Thousands of Hezbollah pagers and walkie-talkies exploded virtually simultaneously last week, killing 37 people and injuring around 3,000. Shortly afterward, an airstrike in Beirut killed a group of more than a dozen elite military leaders. Strikes in southern Beirut this week killed Hezbollah’s top missile commander and another commander in the group’s aerial unit.
The moves have been part of a campaign by Israel to degrade Hezbollah’s strength and push it back from the border without having to resort to a military incursion.
“Our preference is to not have a ground invasion,” the senior Israeli official said. “This could be a pivot.”
Hezbollah began firing across the border shortly after the Hamas-led Oct. 7 attacks on southern Israel that killed 1,200 people and sparked the war in Gaza. The two foes have traded fire almost daily since then, depopulating strips along both sides of the border and raising concerns of escalation into a wide war.
On Saturday morning, a surface-to-surface missile fired from Lebanon landed in central Israel, the sound of its explosion rippling through Tel Aviv and surrounding cities.
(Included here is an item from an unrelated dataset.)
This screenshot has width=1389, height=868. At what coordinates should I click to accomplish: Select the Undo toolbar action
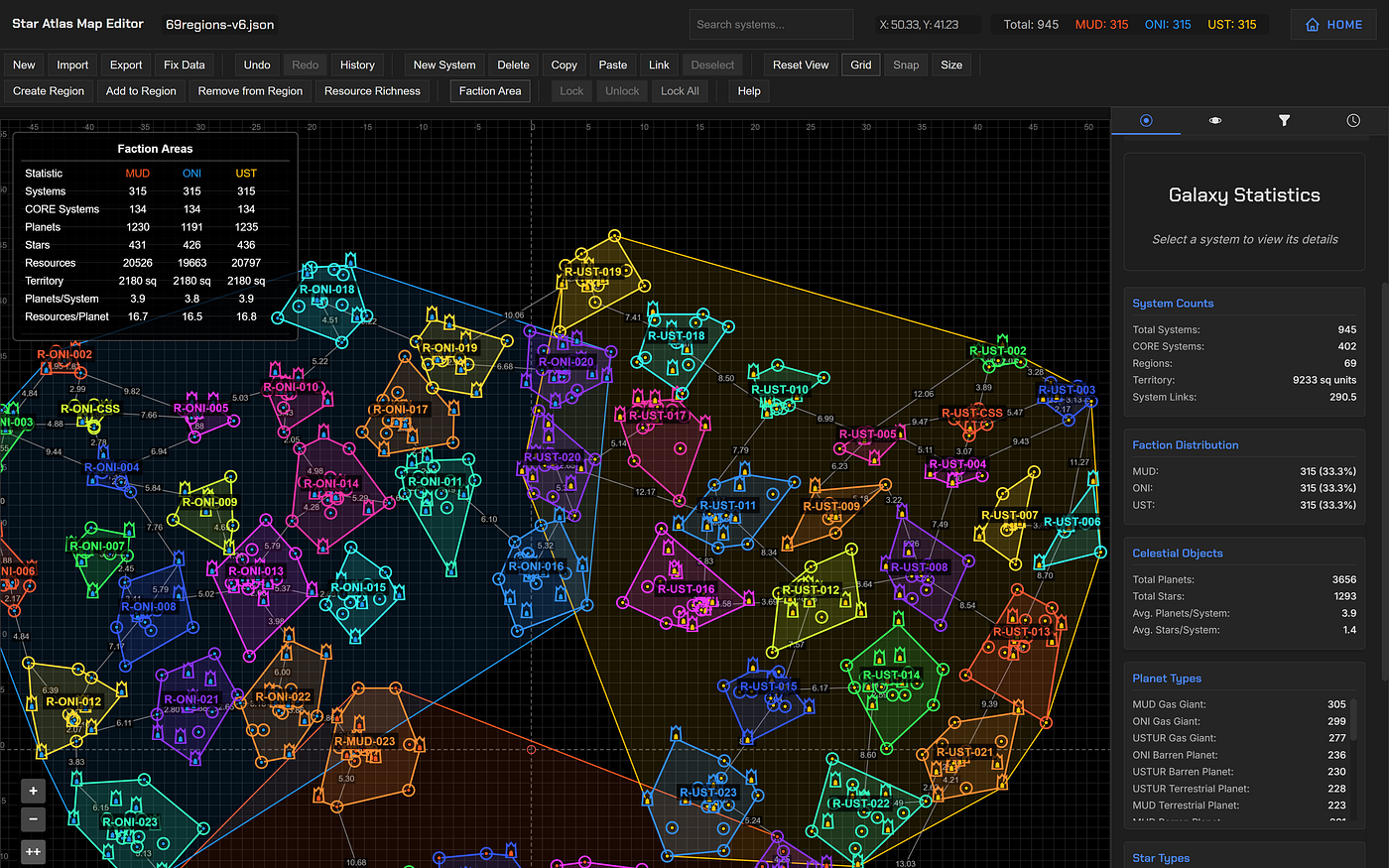pos(257,63)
The Israeli military said it let the missile fall in an open area, in line with interception protocols.
Israel stepped up its attacks over the summer and sharply escalated them over the past two weeks, as pressure built on the government to return residents evacuated from the north to their homes.
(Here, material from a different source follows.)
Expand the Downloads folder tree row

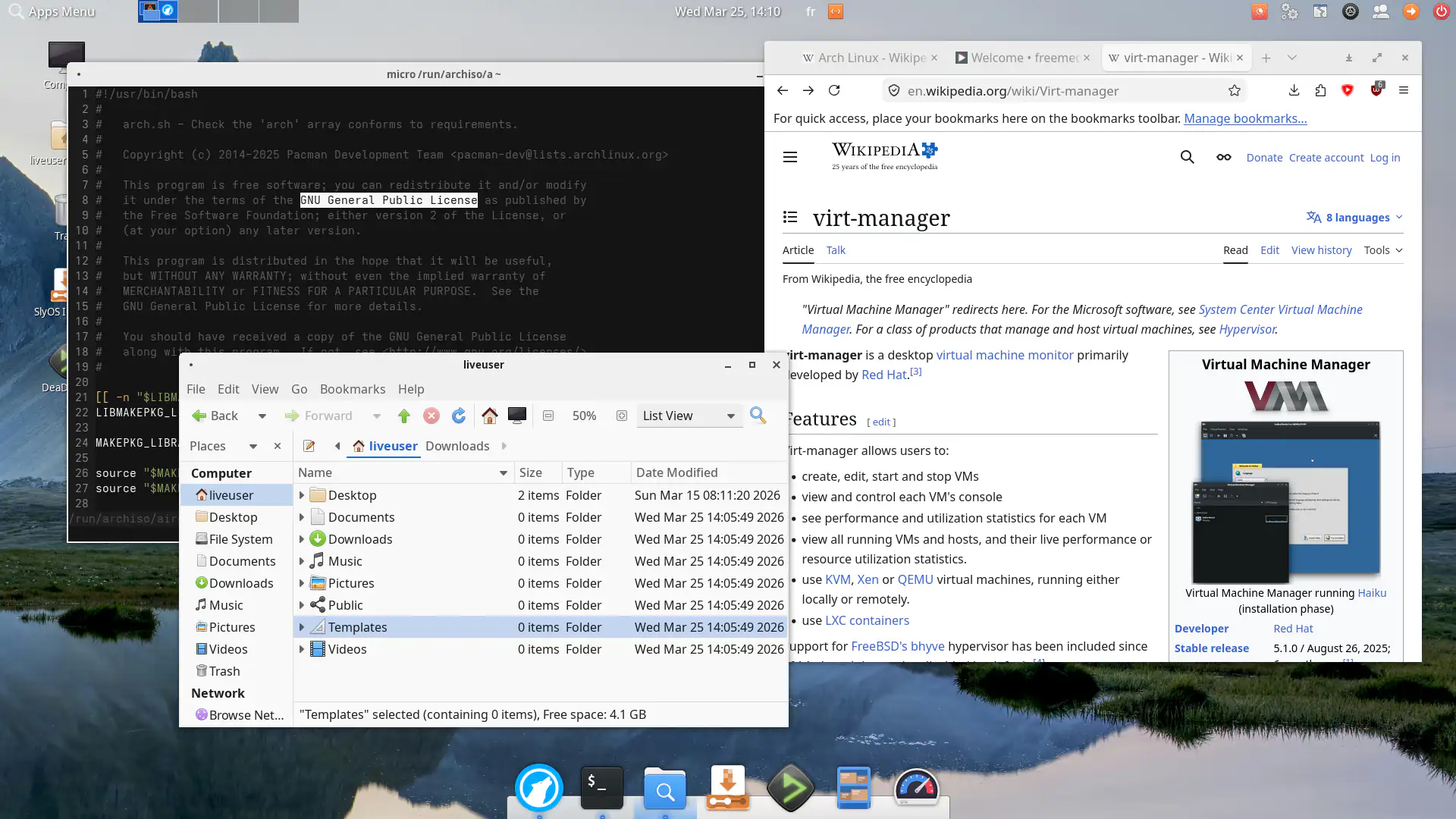pos(302,539)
The strike at Nasrallah at around 6:20 p.m. local time came shortly after Israeli Prime Minister Benjamin Netanyahu addressed the United Nations General Assembly in New York. “We will not accept a terror army perched on our northern border able to perpetrate another Oct. 7-style massacre,” Netanyahu said.
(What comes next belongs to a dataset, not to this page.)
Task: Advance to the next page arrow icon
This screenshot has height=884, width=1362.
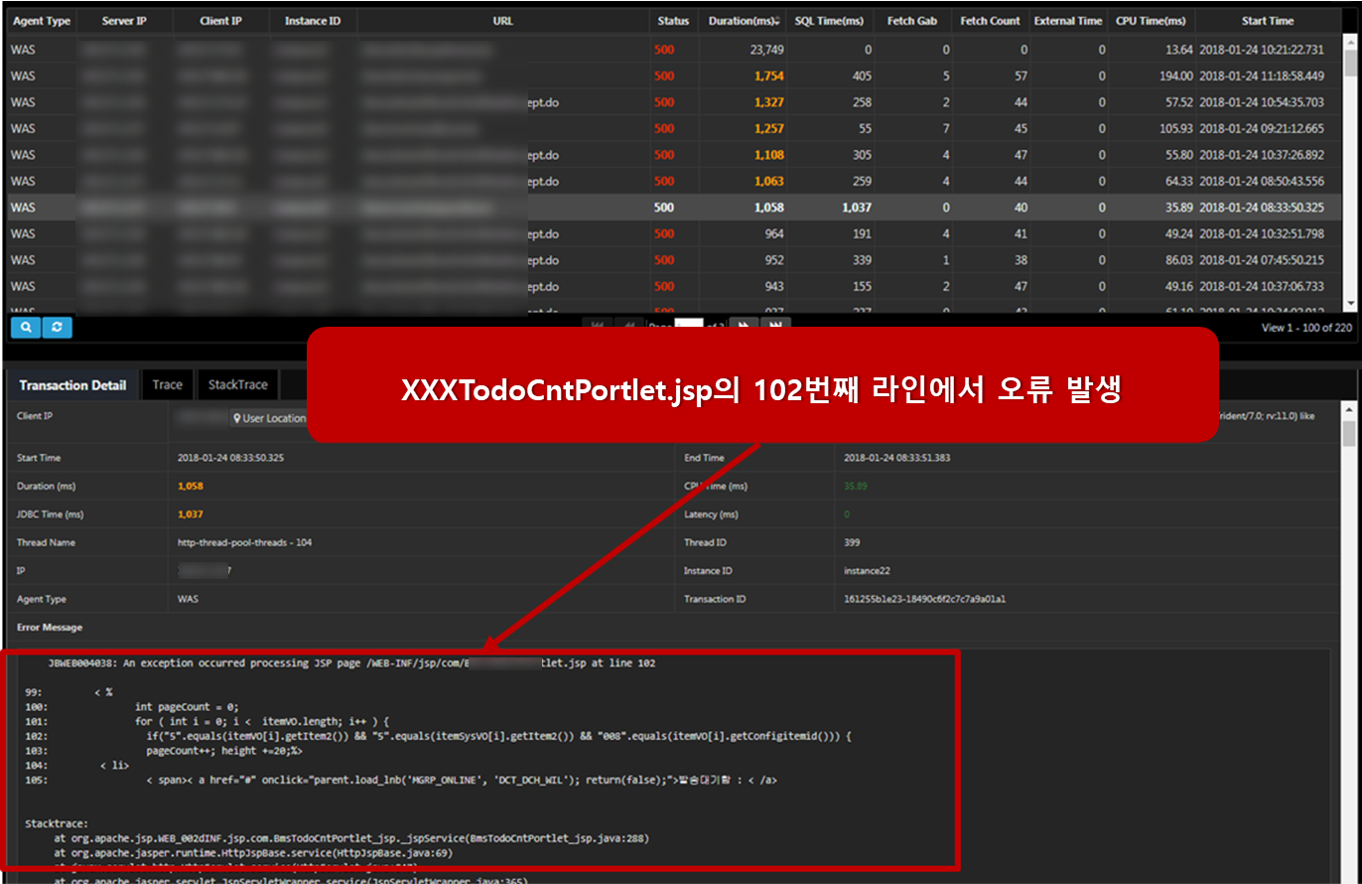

Netanyahu’s speech came before a largely empty U.N. chamber, after dozens of diplomats walked out when it was announced that Netanyahu was next to speak. His comment came amid U.S.-led efforts to seek a diplomatic solution before all-out war breaks out.
U.S. Defense Secretary Lloyd Austin warned of the consequences if a cease-fire deal wasn’t reached.
“An all-out war between Lebanese Hezbollah and Israel would be devastating for both Lebanon and Israel,” Austin told CNN’s Wolf Blitzer on Friday. “And again, we anticipate that we’d see a number of people displaced, casualties that, you know, equal or exceed what we’ve seen in Gaza.”
Austin spoke with his Israeli counterpart late Friday, during what a U.S. official described as a tense phone call, in part because Israel didn’t give the U.S. advance notice of the strike. For the U.S., any tension could spill over to American forces in the region.
Israeli strikes have killed more than 600 people in Lebanon since Monday, including scores of women and children, and injured around 2,000, according to the Lebanese Ministry of Health.
More than 200,000 people have been displaced in Lebanon as a result of the conflict with Israel since October, with about 100,000 newly displaced people in the past week, some moving for a second time, according to a report from the International Organization for Migration.
Israeli jets also struck targets in the Beqaa region, the coastal city of Tyre and southern Lebanon overnight. Hezbollah fired dozens of projectiles into northern Israel in the morning hours, with some reaching far from the border, the Israeli military said.
Nancy Youssef contributed to this article.